Methods: A+AVD pts received brentuximab vedotin as a 30-min intravenous infusion at 1.2 mg/kg every 2 weeks (Q2W). POPPK were evaluated for 661 pts (using NONMEM version 7.3), including 59 pts with intensive PK sampling. Qualified final POPPK models were used to derive pt-level ADC and MMAE exposure metrics for use in ER analyses of data from 662 pts. Logistic regression or Cox proportional hazard models were used to evaluate relationships between ADC and/or MMAE area under curve (AUC)/time and primary efficacy (mPFS) and safety endpoints (grade [G] ≥2 peripheral neuropathy [PN], G≥4 neutropenia [N; ± granulocyte colony-stimulating factor {G-CSF} primary prophylaxis {PP}], febrile neutropenia [FN; ± G-CSF PP] and G≥3 treatment-emergent adverse events [TEAEs; ± G-CSF PP]).

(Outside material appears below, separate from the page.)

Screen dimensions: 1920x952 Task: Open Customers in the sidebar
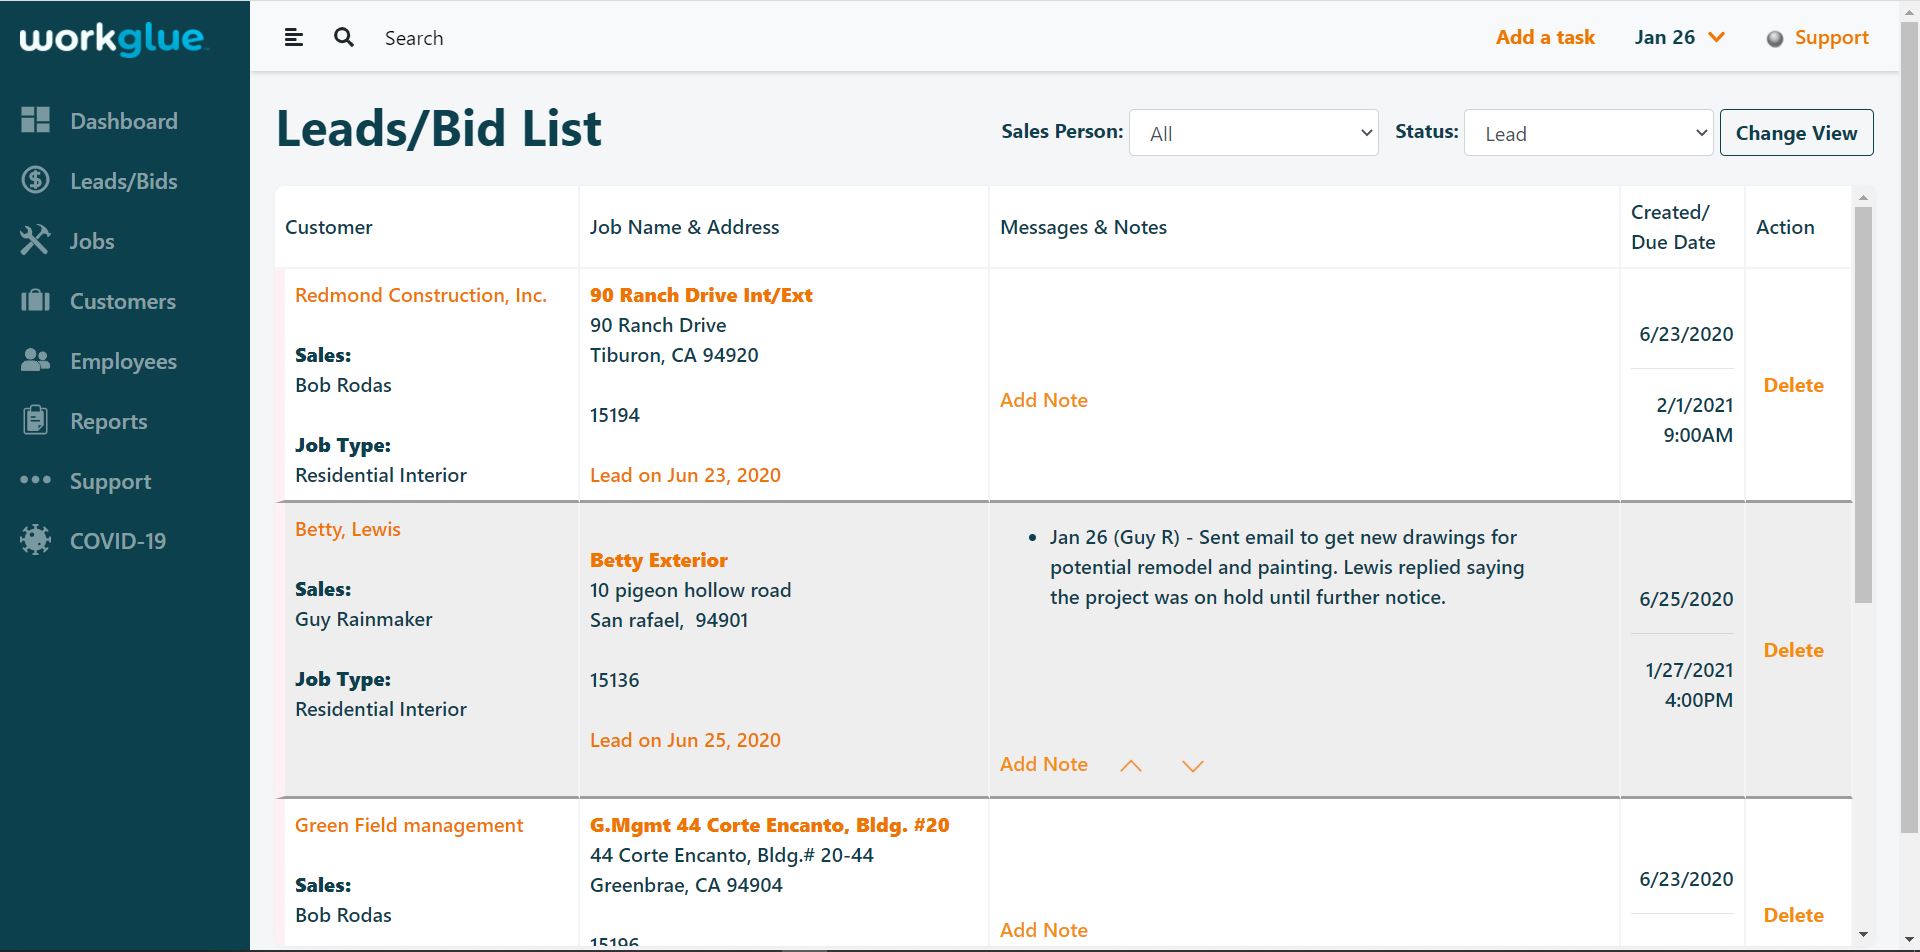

Results: ADC PK were described by a linear 3-compartment model with zero-order input and first-order elimination. MMAE PK were described by a 2-compartment model with first-order elimination and release of MMAE from ADC and via ADC target binding. There were no clinically meaningful changes in simulated ADC AUC for body surface area or albumin. ADC AUC/time was not a significant predictor of mPFS. ADC AUC/time was predictive of G≥2 PN and FN, but not of G≥4 N or G≥3 TEAEs. MMAE AUC/time was predictive of G≥4 N, FN and G≥3 TEAE, but not G≥2 PN. Covariate analyses concluded that G-CSF PP protected against N, FN, and G≥3 TEAEs. ER analyses supported the protocol-specified ADC dose reductions for treatment-related AEs.

Conclusions: Brentuximab vedotin offers consistent benefit across the range of exposures in ECHELON-1. ER analyses support the recommended starting dose (1.2 mg/kg Q2W) and risk reduction of PN and N by G-CSF PP, and support management of treatment-related AEs by dose reductions per ECHELON-1.